_TRY IT_: Copy out each line of the listing below in which the string "agent" occurs.

_SOURCE DATA_:
»»

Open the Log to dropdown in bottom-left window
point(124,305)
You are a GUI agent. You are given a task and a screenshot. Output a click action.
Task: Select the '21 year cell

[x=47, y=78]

««
»»

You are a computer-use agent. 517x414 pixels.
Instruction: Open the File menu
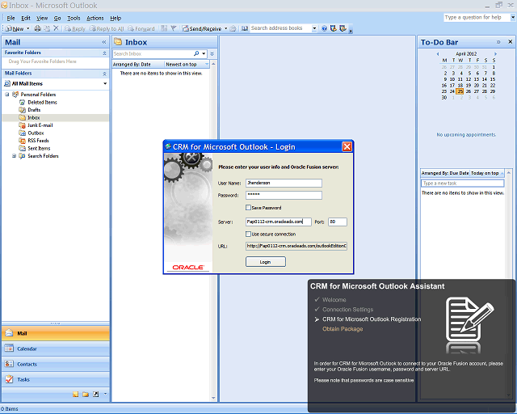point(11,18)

««

_WORKED SOLUTION_:
You are a GUI agent. You are given a task and a screenshot. Output a click action.
You are a computer-use agent. 517x414 pixels.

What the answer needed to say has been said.